The US Supreme Court has ruled in favor of the Trump administration’s bid to end deportation protections for approximately 350,000 Venezuelans living in the United States.
The ruling removes a hold placed by a California judge that had preserved Temporary Protected Status (TPS) for Venezuelans whose status would have expired last month. TPS allows individuals to legally live and work in the US when their home countries are considered unsafe due to wars, natural disasters, or other “extraordinary and temporary” conditions.
This decision represents a victory for President Trump, who has frequently turned to the Supreme Court to implement immigration policy changes. The administration sought to terminate protections and work permits for migrants with TPS in April 2025, significantly earlier than their originally scheduled expiration in October 2026.

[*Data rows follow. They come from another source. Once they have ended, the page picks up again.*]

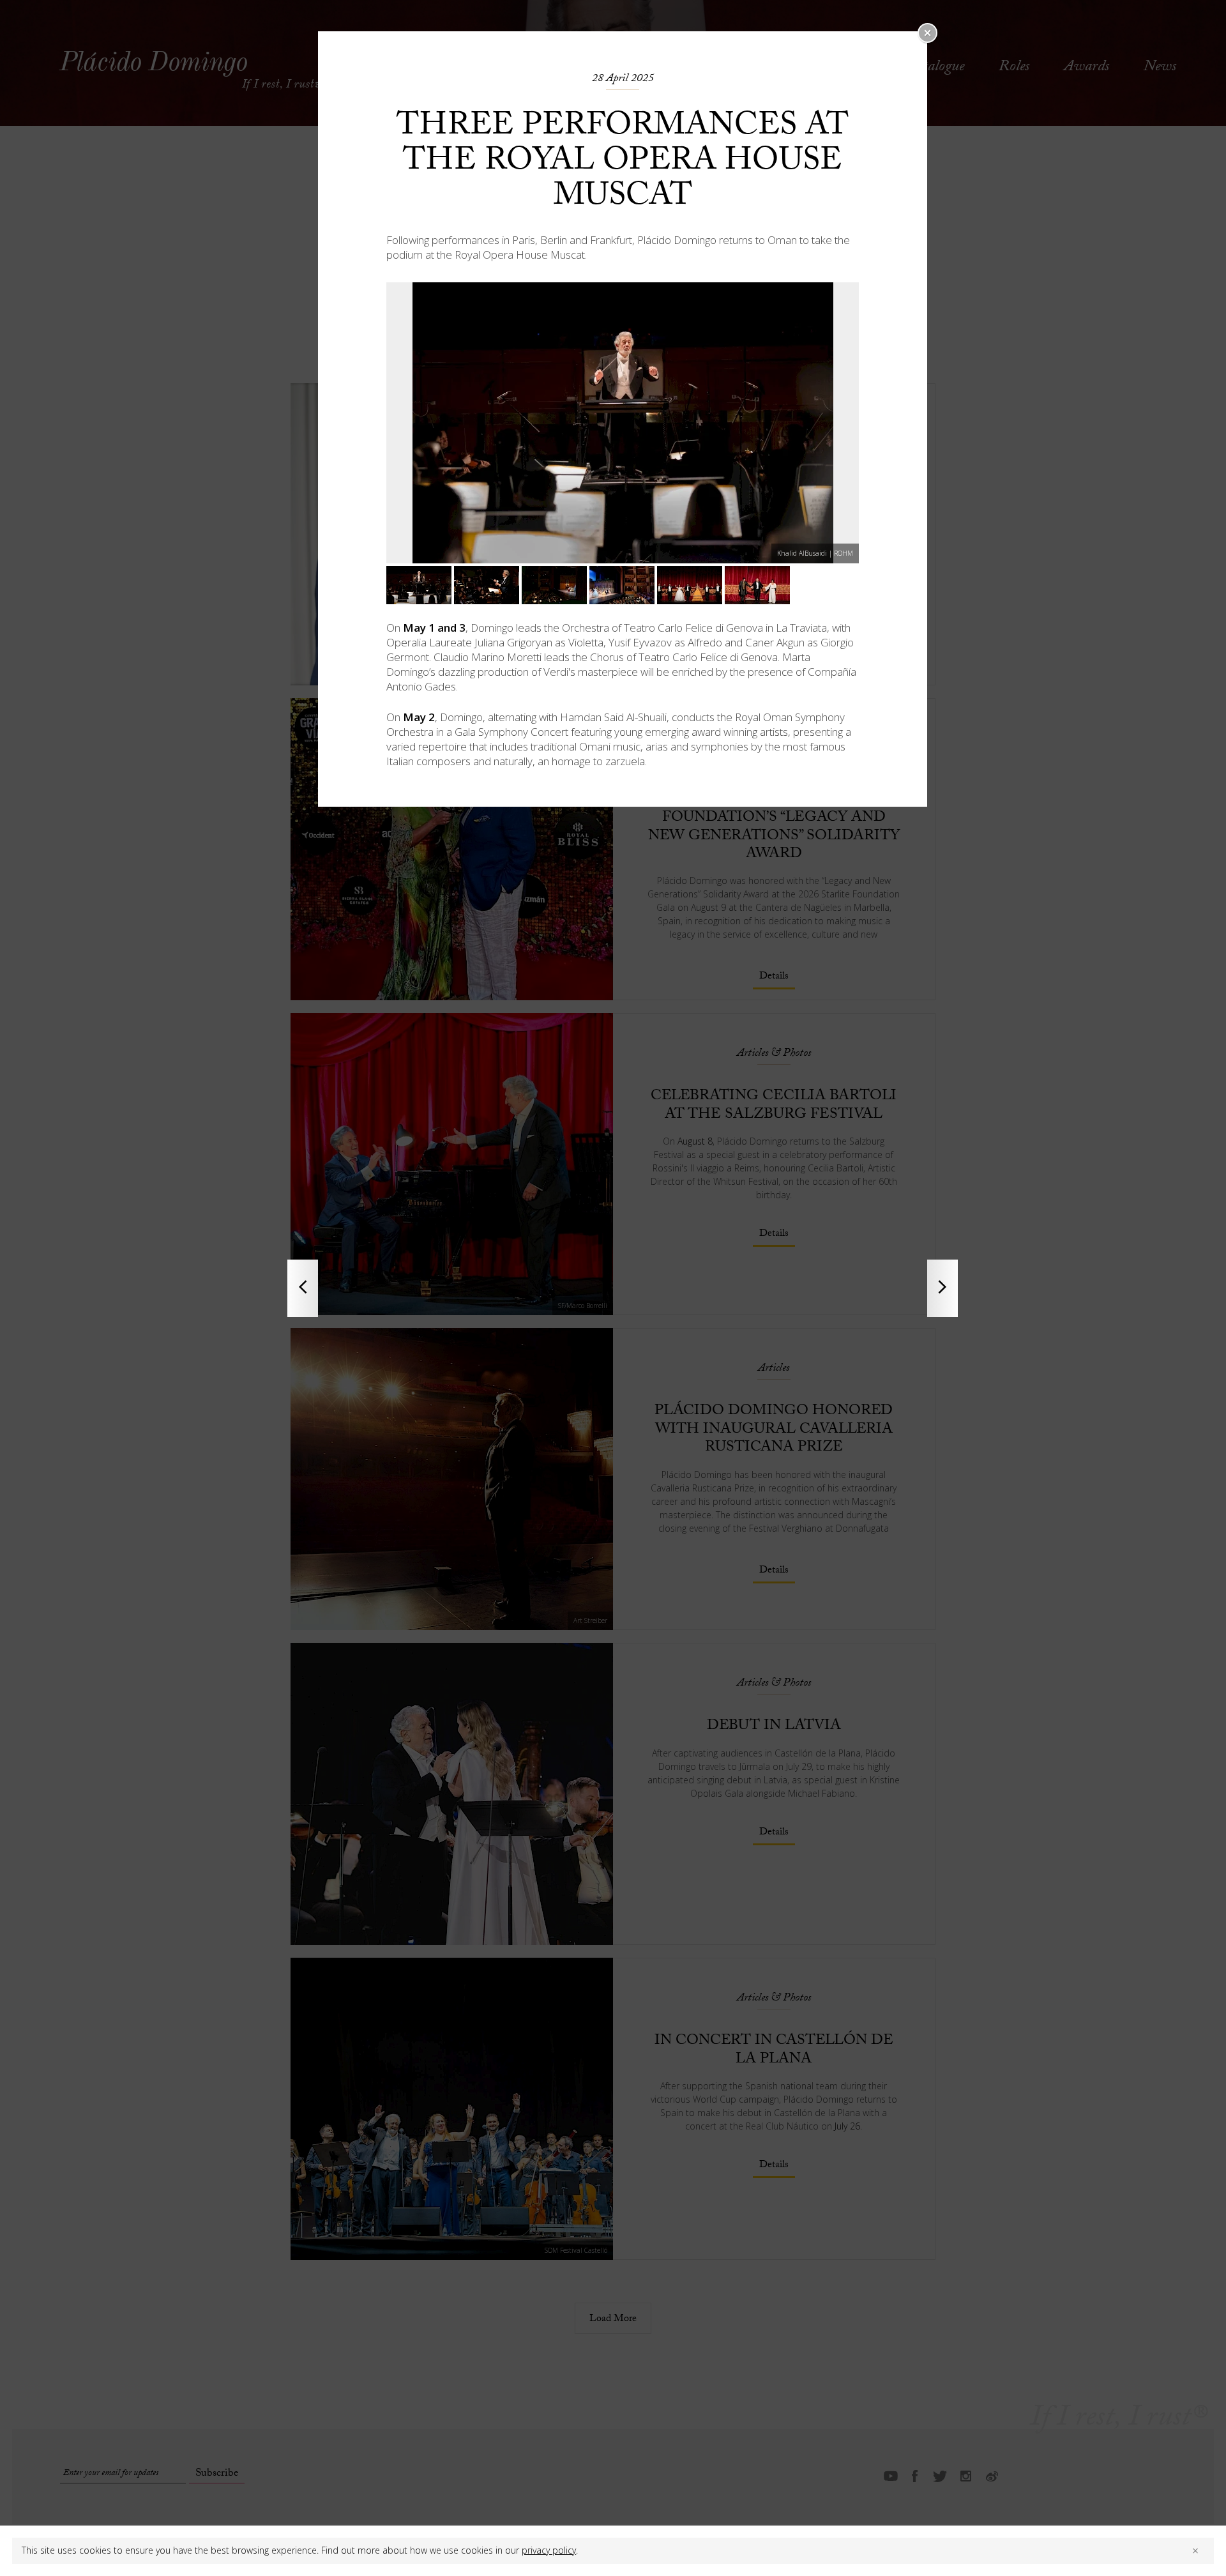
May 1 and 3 (434, 627)
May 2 (419, 717)
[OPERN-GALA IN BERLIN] (942, 1288)
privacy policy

US government lawyers argued that the California federal court (US District Court for the Northern District of California) had undermined “the Executive Branch’s inherent powers as to immigration and foreign affairs” by blocking the administration from ending these protections in April.
Ahilan Arulanantham, representing TPS holders in the case, told the BBC he believes this to be “the largest single action stripping any group of non-citizens of immigration status in modern US history.” He expressed shock that “the Supreme Court authorized this action in a two-paragraph order with no reasoning,” adding that “the humanitarian and economic impact of the Court’s decision will be felt immediately, and will reverberate for generations.”
As this was an emergency appeal, Supreme Court justices did not provide their reasoning for the ruling. The court’s order noted only one dissent, from Justice Ketanji Brown Jackson.
The Trump administration is also expected to revoke TPS protections for tens of thousands of Haitians in August.
Monday’s Supreme Court ruling continues a pattern of decisions on immigration policies that the Trump administration has referred to the high court. Just last week, the administration requested that the Supreme Court end humanitarian parole for hundreds of thousands of Cuban, Haitian, Nicaraguan, and Venezuelan immigrants.
Despite these successes, the Trump administration faced a setback on Friday when the Supreme Court blocked attempts to use the 1798 Alien Enemies Act to deport immigrants in North Texas. Trump had sought to employ this centuries-old law to swiftly deport thousands from the US, but Supreme Court judges questioned the legality of the president’s action.